I imagine all the quilts under the night sky on a piece of land that is well cared for; they are their own liminal space—a cunning-voice space, a myth-telling space, a desire space. Our art practices are part of long heritages of creating dream space, self- and other-care space, the destabilization of the real into the liminality of hopefulness, dreaming, or critique.
As we prepared to depart, the quilts acted as a transition space for us, a buffer zone: from the dance studio into public space, from personal exploration to a more communal one.
Stephanie: Luther Gulick Park play
First day, afternoon session, after the quilts. We drift. We enter the park, and the park enters us. In the spirit of improvisation, instead of trying to make the materials fit our intentions, we respond to what is already here. In this case, a group of black men relaxing in the afternoon warmth, their radio blaring. A white woman with her pit bull mix. Autumn leaves. Cigarette butts. Beer bottles. Plastic bags. Concrete. Green wood benches. Dead tree branch. Traffic sound. Each other. Our score:
Allow your senses to receive and inform your investigation of the park. Pay attention to what draws you. Ten minutes to explore in open attention.

*Directive A:*
In the passage about the park, how long does the score allow for exploring in open attention?
*Directive B:*
In the passage about the park, why does the group respond to what is already in the park instead of making the materials fit their intentions? Answer in one to three sentences.
*Directive C:*
Please print everything in the passage about the park from "I imagine all" down to "dreaming, or critique.".

*Entries:*
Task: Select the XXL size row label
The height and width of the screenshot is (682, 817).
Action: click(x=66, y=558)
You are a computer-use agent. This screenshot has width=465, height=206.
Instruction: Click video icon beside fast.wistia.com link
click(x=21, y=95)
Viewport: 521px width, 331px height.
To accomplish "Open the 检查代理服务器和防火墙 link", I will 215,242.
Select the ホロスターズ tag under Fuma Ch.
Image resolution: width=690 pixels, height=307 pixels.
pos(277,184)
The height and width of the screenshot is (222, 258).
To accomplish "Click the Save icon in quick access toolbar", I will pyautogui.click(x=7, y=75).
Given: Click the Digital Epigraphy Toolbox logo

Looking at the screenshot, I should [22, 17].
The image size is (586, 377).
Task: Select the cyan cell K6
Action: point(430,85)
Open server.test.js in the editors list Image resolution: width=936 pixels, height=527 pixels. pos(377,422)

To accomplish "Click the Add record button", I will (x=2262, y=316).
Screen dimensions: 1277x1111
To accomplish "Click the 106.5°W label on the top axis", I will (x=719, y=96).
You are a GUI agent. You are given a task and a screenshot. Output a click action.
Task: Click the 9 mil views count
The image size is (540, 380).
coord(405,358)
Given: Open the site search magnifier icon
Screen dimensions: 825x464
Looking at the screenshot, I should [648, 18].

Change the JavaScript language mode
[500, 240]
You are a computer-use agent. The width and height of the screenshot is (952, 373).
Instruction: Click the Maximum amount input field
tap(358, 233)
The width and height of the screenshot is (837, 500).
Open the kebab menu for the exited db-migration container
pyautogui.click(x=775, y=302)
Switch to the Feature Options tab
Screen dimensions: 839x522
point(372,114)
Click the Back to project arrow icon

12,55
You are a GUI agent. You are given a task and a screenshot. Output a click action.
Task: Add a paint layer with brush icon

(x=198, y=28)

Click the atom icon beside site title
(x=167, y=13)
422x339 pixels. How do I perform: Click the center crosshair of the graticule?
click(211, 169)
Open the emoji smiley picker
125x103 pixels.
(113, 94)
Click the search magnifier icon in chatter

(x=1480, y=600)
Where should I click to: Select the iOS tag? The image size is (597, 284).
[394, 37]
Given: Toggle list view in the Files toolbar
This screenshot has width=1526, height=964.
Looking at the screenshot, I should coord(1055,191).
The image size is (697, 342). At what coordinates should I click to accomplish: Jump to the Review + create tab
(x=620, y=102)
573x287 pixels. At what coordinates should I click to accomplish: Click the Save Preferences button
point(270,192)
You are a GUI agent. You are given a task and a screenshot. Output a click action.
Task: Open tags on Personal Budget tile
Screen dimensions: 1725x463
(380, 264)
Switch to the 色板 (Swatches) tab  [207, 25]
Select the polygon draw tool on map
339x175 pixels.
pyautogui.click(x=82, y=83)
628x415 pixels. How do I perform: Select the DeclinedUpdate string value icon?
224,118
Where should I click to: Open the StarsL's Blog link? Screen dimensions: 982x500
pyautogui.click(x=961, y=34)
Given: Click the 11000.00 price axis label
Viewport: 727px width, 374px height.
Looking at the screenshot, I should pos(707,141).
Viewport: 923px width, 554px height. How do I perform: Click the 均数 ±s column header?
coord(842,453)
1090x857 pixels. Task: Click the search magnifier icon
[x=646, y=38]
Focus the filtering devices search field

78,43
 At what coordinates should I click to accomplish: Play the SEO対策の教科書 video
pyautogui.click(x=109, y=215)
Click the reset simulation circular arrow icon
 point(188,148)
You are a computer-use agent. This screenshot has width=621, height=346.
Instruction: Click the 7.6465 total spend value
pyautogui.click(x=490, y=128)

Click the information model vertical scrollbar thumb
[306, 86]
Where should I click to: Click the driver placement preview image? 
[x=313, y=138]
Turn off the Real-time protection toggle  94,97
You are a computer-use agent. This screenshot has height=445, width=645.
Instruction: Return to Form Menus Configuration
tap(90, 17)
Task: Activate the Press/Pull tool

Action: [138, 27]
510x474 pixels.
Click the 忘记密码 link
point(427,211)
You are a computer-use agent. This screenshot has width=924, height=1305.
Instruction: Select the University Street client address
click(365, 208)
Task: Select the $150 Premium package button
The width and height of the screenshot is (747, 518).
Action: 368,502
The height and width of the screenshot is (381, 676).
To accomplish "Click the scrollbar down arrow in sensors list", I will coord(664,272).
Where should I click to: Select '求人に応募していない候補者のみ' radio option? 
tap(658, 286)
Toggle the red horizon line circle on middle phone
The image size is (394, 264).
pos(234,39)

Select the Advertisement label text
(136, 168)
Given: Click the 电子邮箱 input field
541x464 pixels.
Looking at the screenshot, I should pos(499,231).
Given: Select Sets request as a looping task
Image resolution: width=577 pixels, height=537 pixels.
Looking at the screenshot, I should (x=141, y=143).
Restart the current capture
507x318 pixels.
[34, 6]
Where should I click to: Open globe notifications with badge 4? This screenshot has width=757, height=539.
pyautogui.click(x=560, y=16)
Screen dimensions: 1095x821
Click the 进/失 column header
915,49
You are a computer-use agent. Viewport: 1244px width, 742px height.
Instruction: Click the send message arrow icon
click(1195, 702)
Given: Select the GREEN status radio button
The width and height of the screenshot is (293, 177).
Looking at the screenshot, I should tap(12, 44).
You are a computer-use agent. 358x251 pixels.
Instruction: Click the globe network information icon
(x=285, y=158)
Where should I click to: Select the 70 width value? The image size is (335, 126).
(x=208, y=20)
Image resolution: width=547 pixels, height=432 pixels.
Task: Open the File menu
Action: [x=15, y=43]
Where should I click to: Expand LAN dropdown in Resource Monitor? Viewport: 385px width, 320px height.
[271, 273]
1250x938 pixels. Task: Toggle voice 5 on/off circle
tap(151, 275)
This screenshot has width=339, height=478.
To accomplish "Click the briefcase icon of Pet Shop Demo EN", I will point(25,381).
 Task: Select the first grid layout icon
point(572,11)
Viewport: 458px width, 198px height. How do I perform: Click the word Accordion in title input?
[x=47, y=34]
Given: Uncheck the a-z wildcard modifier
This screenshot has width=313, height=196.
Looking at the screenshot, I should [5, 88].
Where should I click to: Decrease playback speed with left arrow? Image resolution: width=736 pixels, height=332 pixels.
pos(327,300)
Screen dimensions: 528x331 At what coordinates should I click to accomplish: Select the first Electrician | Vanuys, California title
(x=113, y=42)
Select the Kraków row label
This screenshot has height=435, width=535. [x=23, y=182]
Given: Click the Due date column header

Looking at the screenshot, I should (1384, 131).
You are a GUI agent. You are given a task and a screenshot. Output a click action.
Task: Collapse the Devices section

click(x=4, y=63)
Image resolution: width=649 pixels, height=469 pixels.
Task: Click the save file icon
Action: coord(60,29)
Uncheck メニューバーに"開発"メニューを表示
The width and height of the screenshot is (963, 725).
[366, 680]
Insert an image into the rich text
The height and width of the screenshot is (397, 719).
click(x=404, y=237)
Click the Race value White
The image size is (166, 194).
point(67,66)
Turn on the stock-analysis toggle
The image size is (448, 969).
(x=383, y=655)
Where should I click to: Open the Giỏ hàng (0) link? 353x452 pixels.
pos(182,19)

*Result A:*
Ten minutes.

*Result B:*
They work in the spirit of improvisation. So rather than bending the materials to their own plans, they respond to what is already there.

*Result C:*
I imagine all the quilts under the night sky on a piece of land that is well cared for; they are their own liminal space—a cunning-voice space, a myth-telling space, a desire space. Our art practices are part of long heritages of creating dream space, self- and other-care space, the destabilization of the real into the liminality of hopefulness, dreaming, or critique.